- Headquarters: Nerima, Tokyo
- Founder: Okamoto Tsue (岡本ツエ)
- Origin: 1941
- Members: 947 in 2025

= Hinomoto Shinseikō =

Tenrikyo-based Japanese new religion

Hinomoto Shinseikō (日の本神誠講) is a Tenrikyo-based Sect Shinto shinshūkyō (Japanese new religion) that was organized by its founder, Okamoto Tsue (岡本ツエ), as a successor organization of Tenri Kami no Kuchiake Basho. The name means Hinomoto Divine Sincerity Fraternity with the additional context of hinomoto (日の本) meaning the country of Japan. It is currently based in Nerima, Tokyo, jointly operating with Musashino Inari Shrine.

==History==
Hinomoto Shinseikō was founded in 1941 by a former Tenrikyo instructor, Okamoto Tsue. Like Ōkanmichi, it is one of the successor religious sects of Tenri Kami no Kuchiake Basho. Hinomoto Shinseikō is unique for being organized before the end of the Pacific War. This was the time when Yamada Umejirō (山田梅次郎), the founder and leader of Tenri Kami no Kuchiake Basho and the mentor of Okamoto, was persecuted under the Peace Preservation Law. Another new religion based on Yamada's religious tradition that is also headquartered in Tokyo is Tsukihi Ōkanmichi (月日大還道). Before relocating the religious organization's headquarters to Nerima, they were briefly settled in Higashi-jujo, Kita.

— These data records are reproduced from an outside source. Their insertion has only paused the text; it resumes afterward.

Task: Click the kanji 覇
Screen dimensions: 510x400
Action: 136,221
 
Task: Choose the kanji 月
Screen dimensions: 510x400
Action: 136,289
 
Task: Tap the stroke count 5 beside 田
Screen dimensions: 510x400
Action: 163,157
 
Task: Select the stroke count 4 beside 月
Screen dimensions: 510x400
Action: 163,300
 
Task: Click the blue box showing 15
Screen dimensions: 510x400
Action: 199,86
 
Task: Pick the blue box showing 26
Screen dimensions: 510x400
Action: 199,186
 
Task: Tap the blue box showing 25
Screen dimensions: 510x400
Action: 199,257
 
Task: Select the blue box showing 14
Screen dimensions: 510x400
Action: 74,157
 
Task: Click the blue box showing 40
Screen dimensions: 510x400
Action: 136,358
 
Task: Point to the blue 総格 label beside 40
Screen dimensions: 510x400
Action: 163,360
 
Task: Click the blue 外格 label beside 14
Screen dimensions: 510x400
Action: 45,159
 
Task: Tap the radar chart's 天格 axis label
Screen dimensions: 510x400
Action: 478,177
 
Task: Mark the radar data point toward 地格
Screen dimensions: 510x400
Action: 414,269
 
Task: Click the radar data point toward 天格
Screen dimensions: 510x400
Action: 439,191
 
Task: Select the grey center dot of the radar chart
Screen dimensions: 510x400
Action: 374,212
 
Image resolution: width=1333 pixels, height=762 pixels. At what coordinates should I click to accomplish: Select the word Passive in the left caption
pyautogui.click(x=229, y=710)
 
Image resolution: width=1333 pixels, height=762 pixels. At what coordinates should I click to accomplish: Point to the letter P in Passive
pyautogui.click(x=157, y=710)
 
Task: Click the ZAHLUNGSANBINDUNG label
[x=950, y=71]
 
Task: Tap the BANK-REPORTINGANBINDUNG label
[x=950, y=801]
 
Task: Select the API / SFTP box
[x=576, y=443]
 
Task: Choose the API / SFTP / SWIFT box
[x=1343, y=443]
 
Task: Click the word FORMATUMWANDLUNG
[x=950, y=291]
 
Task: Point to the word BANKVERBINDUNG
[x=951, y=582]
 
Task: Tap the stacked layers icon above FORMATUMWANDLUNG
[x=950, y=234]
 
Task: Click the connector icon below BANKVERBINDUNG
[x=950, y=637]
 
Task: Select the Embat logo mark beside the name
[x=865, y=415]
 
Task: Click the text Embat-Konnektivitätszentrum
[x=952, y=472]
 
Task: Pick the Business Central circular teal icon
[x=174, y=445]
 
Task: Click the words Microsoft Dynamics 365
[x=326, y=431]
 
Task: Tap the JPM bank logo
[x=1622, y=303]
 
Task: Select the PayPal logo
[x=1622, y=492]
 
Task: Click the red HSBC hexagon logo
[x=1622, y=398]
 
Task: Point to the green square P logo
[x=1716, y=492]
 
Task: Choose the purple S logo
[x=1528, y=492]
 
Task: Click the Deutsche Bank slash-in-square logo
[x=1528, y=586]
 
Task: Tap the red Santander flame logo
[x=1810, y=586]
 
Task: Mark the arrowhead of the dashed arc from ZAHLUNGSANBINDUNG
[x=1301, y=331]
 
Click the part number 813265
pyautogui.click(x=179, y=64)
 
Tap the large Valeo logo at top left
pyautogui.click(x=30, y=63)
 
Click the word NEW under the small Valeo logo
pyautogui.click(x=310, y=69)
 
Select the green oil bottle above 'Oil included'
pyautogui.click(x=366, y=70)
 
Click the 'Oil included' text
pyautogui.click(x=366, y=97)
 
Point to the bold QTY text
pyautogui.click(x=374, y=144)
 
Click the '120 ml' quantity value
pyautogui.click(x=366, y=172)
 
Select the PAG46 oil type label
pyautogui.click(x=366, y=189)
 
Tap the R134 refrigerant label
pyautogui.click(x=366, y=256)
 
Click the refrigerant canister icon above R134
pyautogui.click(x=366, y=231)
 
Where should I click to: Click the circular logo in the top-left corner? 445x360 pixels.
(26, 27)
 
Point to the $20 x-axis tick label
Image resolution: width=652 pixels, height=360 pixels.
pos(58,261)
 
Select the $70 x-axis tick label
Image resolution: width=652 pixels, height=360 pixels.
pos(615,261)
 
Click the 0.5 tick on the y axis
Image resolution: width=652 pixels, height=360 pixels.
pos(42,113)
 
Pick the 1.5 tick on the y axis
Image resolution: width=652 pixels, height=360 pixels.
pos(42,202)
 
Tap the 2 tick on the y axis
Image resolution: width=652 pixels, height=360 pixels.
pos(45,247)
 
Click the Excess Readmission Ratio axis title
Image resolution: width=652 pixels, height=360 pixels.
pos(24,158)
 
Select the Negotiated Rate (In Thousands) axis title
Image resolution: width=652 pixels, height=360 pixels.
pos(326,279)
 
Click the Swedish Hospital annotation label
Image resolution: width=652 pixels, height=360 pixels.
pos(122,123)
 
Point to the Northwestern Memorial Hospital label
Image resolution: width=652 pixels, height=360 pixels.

Hinomoto Shinseikō was registered under the Religious Corporation Law on 14 May 1952.

===The founder===
Okamoto Tsue (10 February 1899 — 27 July 1985) was born in Innaiginzan-chō, Ogachi District, Akita Prefecture. She relocated to Tokyo, married at eighteen, and joined a Tenrikyo branch church in Takinogawa, Kita after receiving a divine inspiration when she was nineteen years old. She followed a similar progress of receiving divine revelations (tenkei) similar to her mentor, Yamada Umejirō. Her religious career involved becoming a Tenrikyo missionary worker after her training 1927, then becoming a follower of Tenri Honmichi (today's Honmichi), and eventually became a follower and protégée of Yamada Umejirō in 1937. Just like Yamada Umejirō, Okamoto's activities centered around blessing and healing of her followers by utilizing ceremonies like ōgi no sazuke (扇の伺い, prayer offering of the fan) and iki no sazuke (息の授け, healing offering of the breath).

===Current status===
Okamoto's successor is her daughter, Shiraishi Yoshiko (白石よし子).

In 2019, Hinomoto Shinseikō sold its parking lot as a real estate redevelopment project for residential purpose. The construction of the residential complex was complete in 2021 and bears the name, Musashino Residence (武蔵野レジデンス).

Seishōdō Kyōdan (聖正道教団), founded by Sada Yae in 1946, is a successor organization of Hinomoto Shinseikō.

==Doctrine==
- Similar to Karodai, a Tenrikyo-based new religion in Tokyo, it does not perform any active missionary work.
- Its teachings have a strong salvationist characteristics.
- It has noticeable reference to Shrine Shinto mythology.
- Jūttenjō-no-Ōkami (十天上大神, 十天上王神) is the central deity whose status is above the traditional ten gods.
- The cememonies, ōgi no sazuke and iki no sazuke, are performed and chanting Namu Kanrodai, Namu Kanrodai (南無甘露台、南無甘露台) is a regular occurrence.